Task details — Rewrite the listing below with every instance of "Форумы" changed to "Forums" and everything else unchanged. Leave out the picture.

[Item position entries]

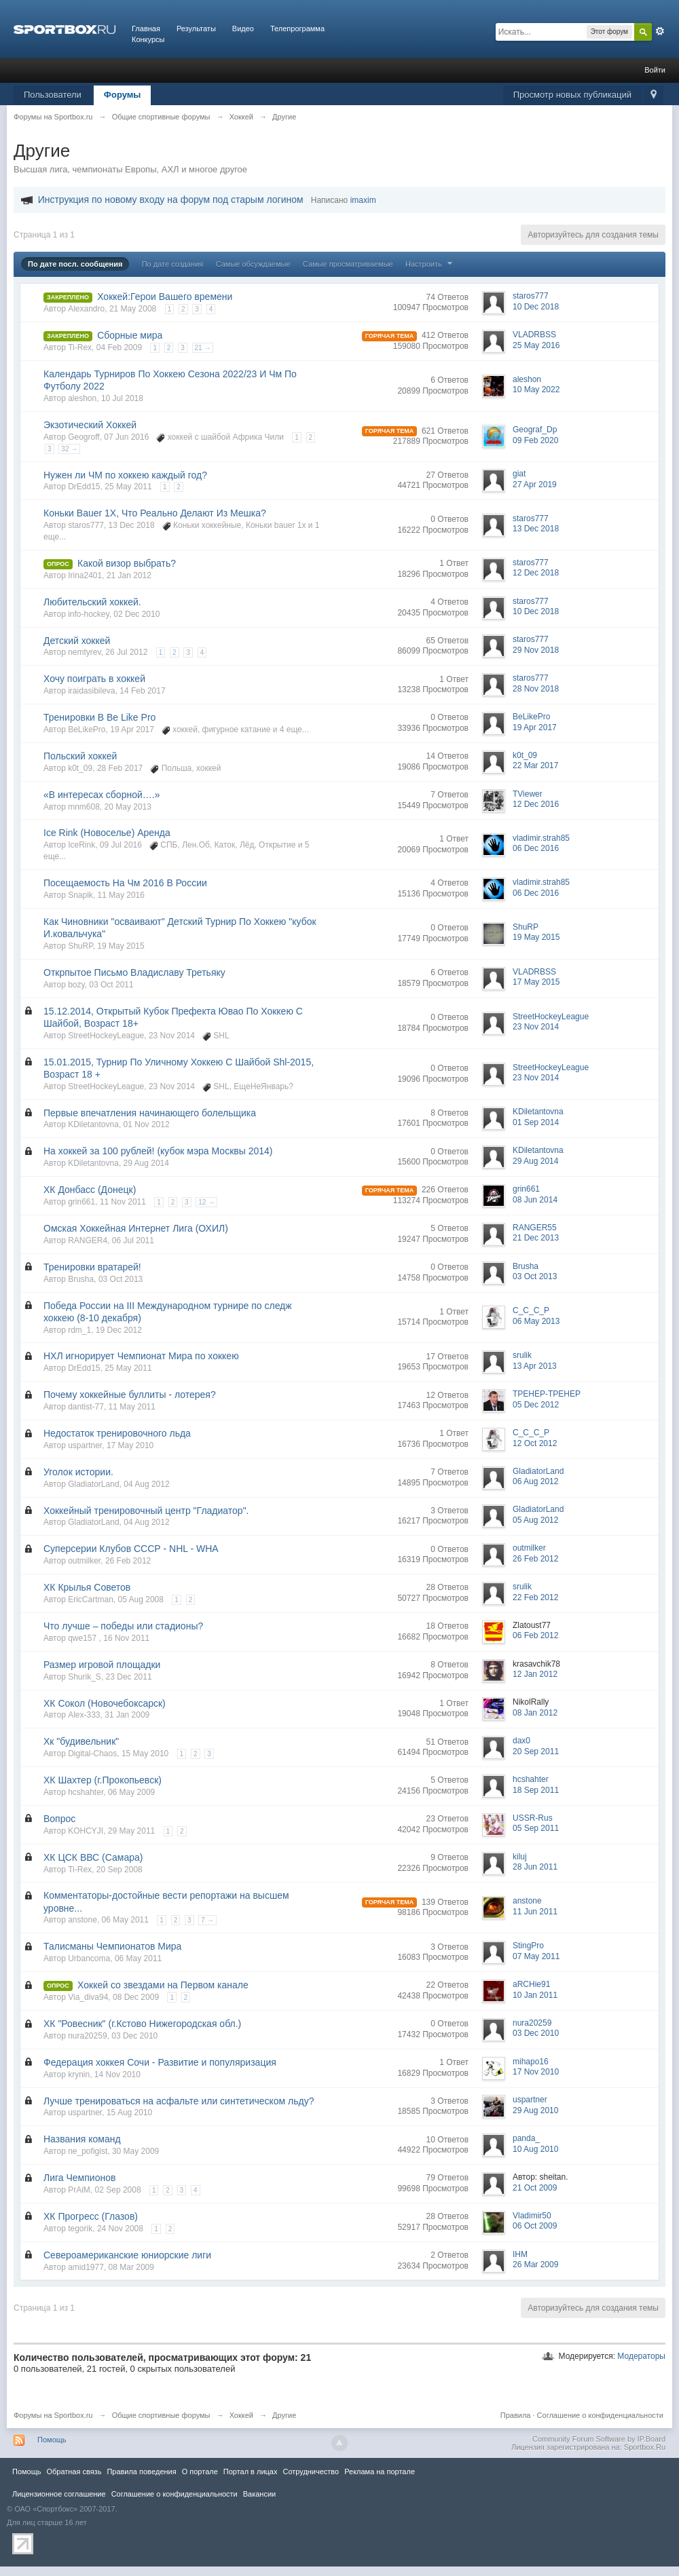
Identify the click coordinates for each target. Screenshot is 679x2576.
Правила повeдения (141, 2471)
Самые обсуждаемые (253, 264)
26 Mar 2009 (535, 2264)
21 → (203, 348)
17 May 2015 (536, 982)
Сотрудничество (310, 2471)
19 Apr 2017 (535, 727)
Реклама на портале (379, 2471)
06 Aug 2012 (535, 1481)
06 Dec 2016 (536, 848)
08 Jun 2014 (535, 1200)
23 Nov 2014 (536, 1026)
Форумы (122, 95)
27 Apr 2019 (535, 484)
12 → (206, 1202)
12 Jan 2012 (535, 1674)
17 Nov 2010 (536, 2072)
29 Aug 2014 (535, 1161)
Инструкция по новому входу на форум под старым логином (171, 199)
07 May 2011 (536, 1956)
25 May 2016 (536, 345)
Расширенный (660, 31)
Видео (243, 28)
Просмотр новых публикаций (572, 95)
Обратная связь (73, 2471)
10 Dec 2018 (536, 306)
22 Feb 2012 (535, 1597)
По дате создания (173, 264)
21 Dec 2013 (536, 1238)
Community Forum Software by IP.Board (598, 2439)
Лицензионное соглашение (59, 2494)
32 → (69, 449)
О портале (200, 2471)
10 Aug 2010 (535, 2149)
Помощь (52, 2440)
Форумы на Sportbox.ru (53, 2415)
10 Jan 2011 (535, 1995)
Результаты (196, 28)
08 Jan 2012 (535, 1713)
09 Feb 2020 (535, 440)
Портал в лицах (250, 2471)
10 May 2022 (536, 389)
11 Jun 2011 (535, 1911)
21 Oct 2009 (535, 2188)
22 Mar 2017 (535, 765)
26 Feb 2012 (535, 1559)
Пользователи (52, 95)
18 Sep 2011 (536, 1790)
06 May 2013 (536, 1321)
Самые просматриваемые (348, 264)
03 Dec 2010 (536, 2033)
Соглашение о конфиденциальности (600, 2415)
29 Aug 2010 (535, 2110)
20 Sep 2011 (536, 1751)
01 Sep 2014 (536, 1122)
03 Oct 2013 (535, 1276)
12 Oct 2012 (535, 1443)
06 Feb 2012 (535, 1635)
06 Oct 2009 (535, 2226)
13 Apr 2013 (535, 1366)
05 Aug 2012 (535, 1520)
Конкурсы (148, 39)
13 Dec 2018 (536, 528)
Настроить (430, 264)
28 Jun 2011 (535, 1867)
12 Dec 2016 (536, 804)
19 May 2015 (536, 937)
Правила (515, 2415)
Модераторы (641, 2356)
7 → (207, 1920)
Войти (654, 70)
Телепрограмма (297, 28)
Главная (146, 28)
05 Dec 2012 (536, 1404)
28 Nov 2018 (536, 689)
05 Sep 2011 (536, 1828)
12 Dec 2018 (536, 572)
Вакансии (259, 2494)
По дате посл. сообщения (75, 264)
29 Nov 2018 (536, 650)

Result for this exercise —
Identify the click coordinates for each target. Screenshot is 679x2576.
Правила повeдения (141, 2471)
Самые обсуждаемые (253, 264)
26 Mar 2009 (535, 2264)
21 → (203, 348)
17 May 2015 (536, 982)
Сотрудничество (310, 2471)
19 Apr 2017 (535, 727)
Реклама на портале (379, 2471)
06 Aug 2012 (535, 1481)
06 Dec 2016 (536, 848)
08 Jun 2014 (535, 1200)
23 Nov 2014 (536, 1026)
Forums (122, 95)
27 Apr 2019 (535, 484)
12 → (206, 1202)
12 Jan 2012 (535, 1674)
17 Nov 2010 (536, 2072)
29 Aug 2014 (535, 1161)
Инструкция по новому входу на форум под старым логином (171, 199)
07 May 2011 (536, 1956)
25 May 2016 (536, 345)
Расширенный (660, 31)
Видео (243, 28)
Просмотр новых публикаций (572, 95)
Обратная связь (73, 2471)
10 Dec 2018 (536, 306)
22 Feb 2012 (535, 1597)
По дате создания (173, 264)
21 Dec 2013 (536, 1238)
Community Forum Software by IP.Board (598, 2439)
Лицензионное соглашение (59, 2494)
32 → (69, 449)
О портале (200, 2471)
10 Aug 2010 (535, 2149)
Помощь (52, 2440)
Forums на Sportbox.ru (53, 2415)
10 Jan 2011 (535, 1995)
Результаты (196, 28)
08 Jan 2012 (535, 1713)
09 Feb 2020 (535, 440)
Портал в лицах (250, 2471)
10 May 2022 (536, 389)
11 Jun 2011 (535, 1911)
21 Oct 2009 (535, 2188)
22 Mar 2017 (535, 765)
26 Feb 2012 (535, 1559)
Пользователи (52, 95)
18 Sep 2011 (536, 1790)
06 May 2013 (536, 1321)
Самые просматриваемые (348, 264)
03 Dec 2010 (536, 2033)
Соглашение о конфиденциальности (600, 2415)
29 Aug 2010 (535, 2110)
20 Sep 2011 (536, 1751)
01 Sep 2014 (536, 1122)
03 Oct 2013 (535, 1276)
12 Oct 2012 (535, 1443)
06 Feb 2012 (535, 1635)
06 Oct 2009 (535, 2226)
13 Apr 2013 (535, 1366)
05 Aug 2012 (535, 1520)
Конкурсы (148, 39)
13 Dec 2018 (536, 528)
Настроить (430, 264)
28 Jun 2011 (535, 1867)
12 Dec 2016 (536, 804)
19 May 2015 (536, 937)
Правила (515, 2415)
Модераторы (641, 2356)
7 → (207, 1920)
Войти (654, 70)
Телепрограмма (297, 28)
Главная (146, 28)
05 Dec 2012 (536, 1404)
28 Nov 2018 (536, 689)
05 Sep 2011 (536, 1828)
12 Dec 2018 (536, 572)
Вакансии (259, 2494)
По дате посл. сообщения (75, 264)
29 Nov 2018 (536, 650)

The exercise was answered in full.